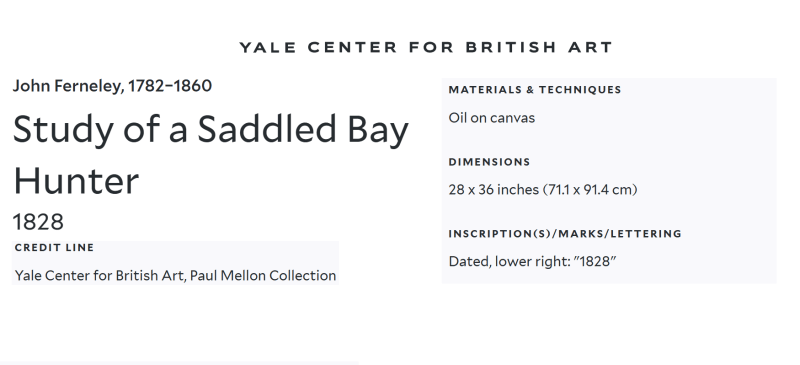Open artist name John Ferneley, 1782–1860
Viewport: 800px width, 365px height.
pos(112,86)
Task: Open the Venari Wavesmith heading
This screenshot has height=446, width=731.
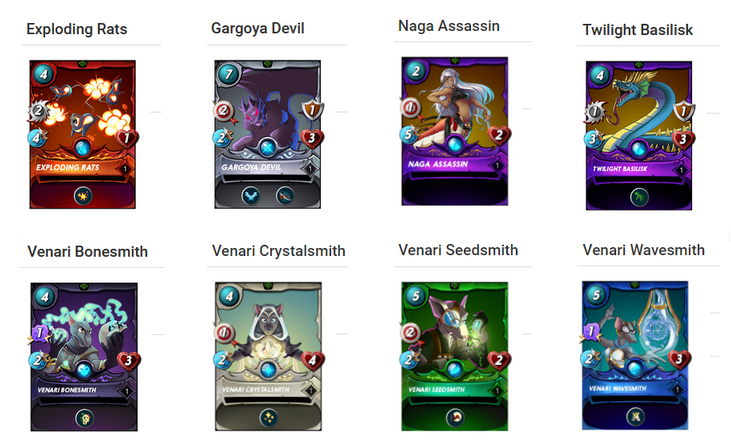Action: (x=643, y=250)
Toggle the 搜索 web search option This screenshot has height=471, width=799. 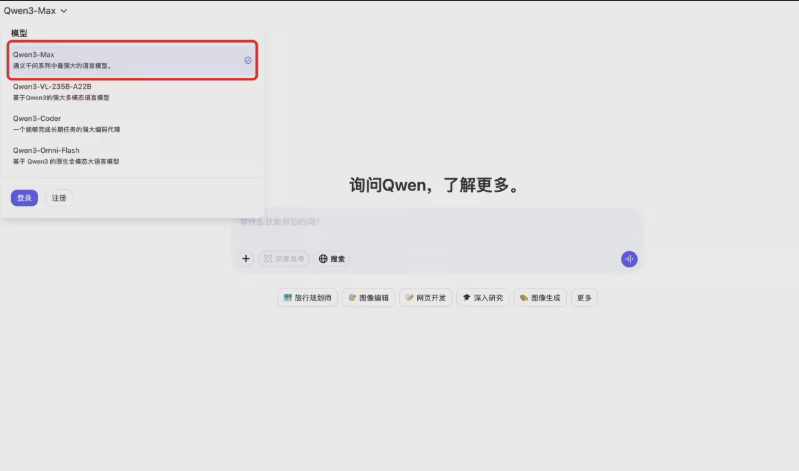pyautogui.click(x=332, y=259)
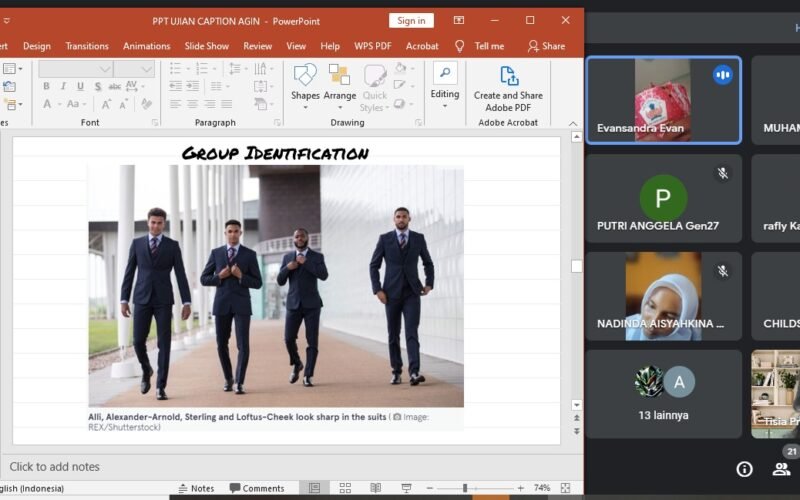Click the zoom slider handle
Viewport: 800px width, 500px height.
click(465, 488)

==

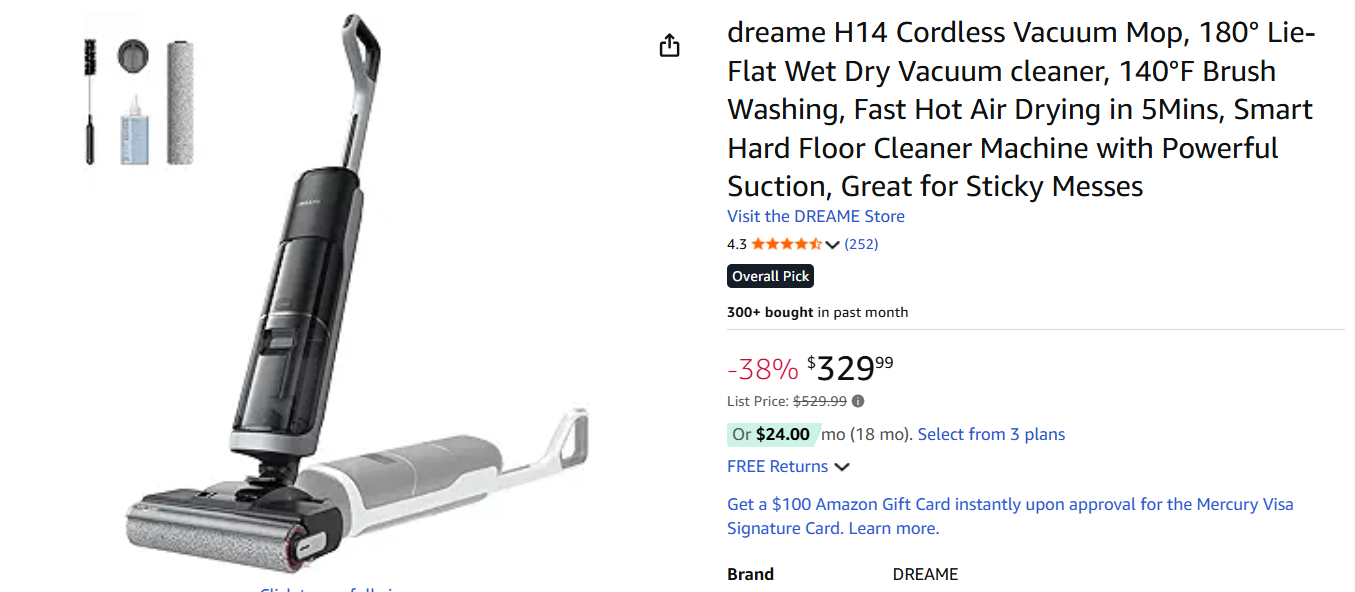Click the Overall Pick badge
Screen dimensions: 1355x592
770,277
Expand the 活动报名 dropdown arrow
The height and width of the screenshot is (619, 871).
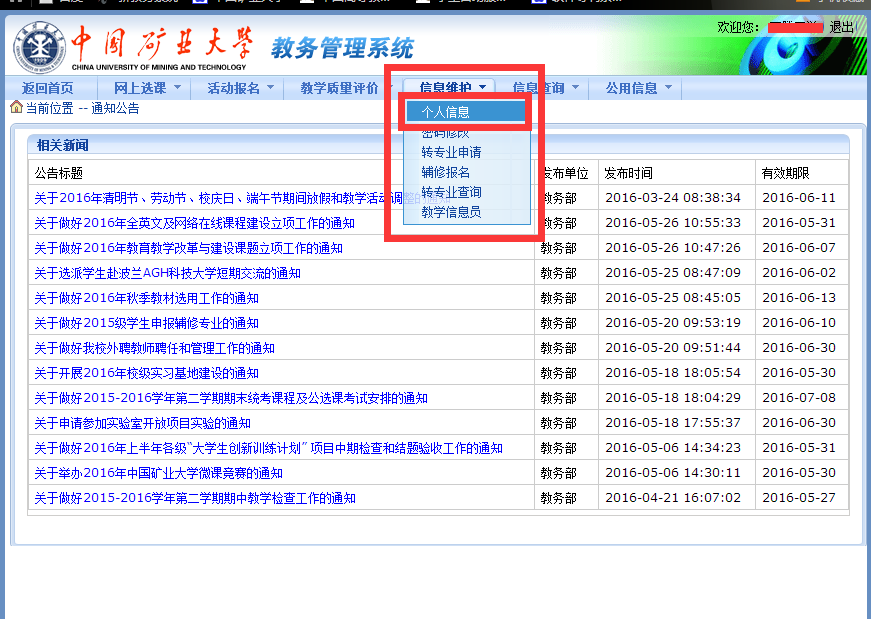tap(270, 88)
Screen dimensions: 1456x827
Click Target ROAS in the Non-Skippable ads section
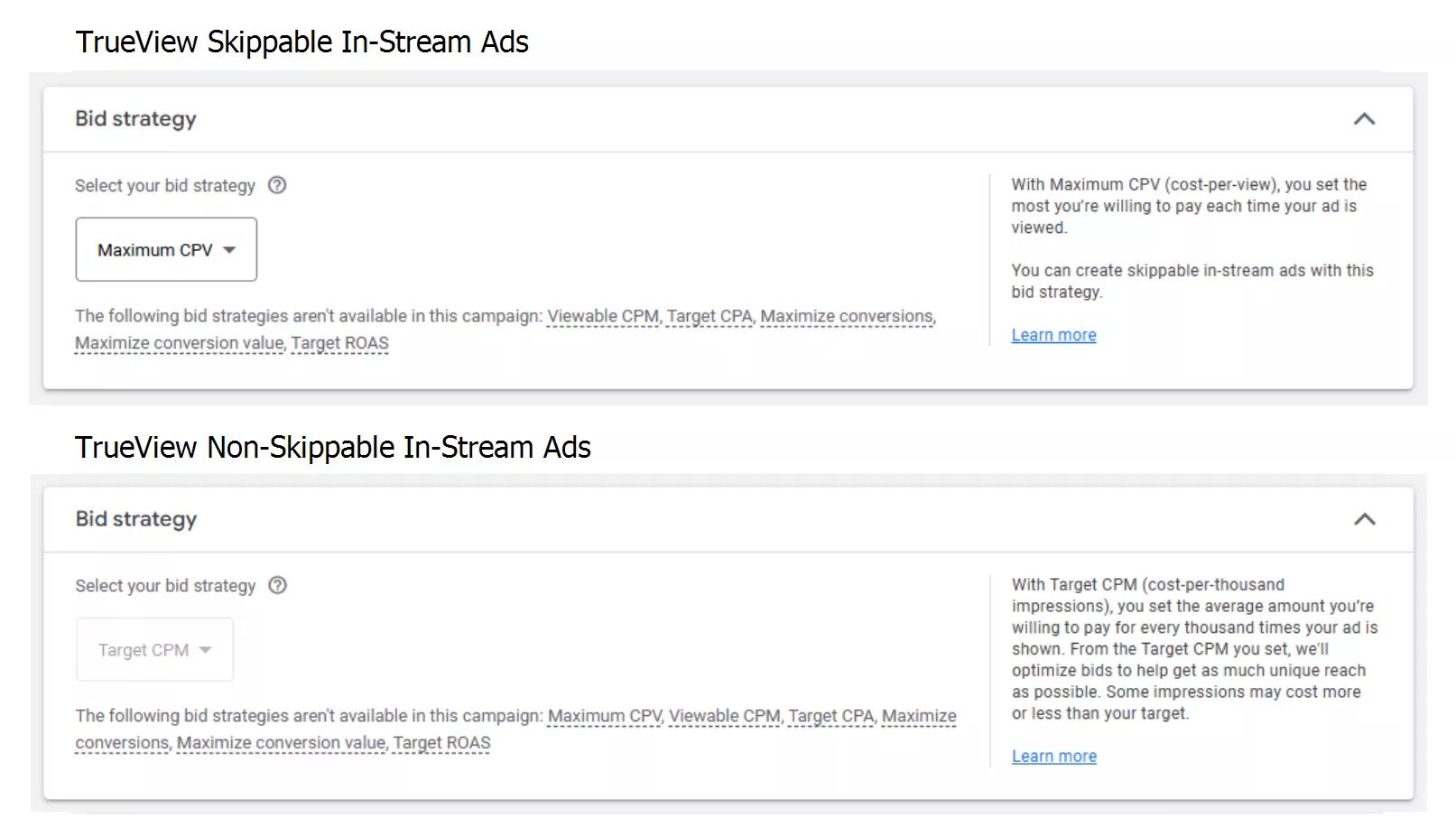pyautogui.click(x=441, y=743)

==

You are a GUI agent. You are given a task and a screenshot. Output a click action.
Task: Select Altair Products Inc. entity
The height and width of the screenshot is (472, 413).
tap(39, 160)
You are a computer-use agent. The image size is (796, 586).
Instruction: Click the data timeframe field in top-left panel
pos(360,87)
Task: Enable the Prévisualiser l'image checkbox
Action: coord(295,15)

▸ **Goal of the exercise**: Each line of the material that has the word "agent" belongs in the answer.

▸ **Your response**:
You are a GUI agent. You are given a task and a screenshot. Output a click action.
You are a computer-use agent. The image size is (796, 586).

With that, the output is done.